*What the task asks*
Your answer should contain each record from the listing, repeated exactly.

*Provided records*
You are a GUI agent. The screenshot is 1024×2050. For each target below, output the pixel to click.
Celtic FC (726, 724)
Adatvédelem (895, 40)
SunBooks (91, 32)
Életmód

*Answer section*
You are a GUI agent. The screenshot is 1024×2050. For each target below, output the pixel to click.
Celtic FC (726, 724)
Adatvédelem (895, 40)
SunBooks (91, 32)
Életmód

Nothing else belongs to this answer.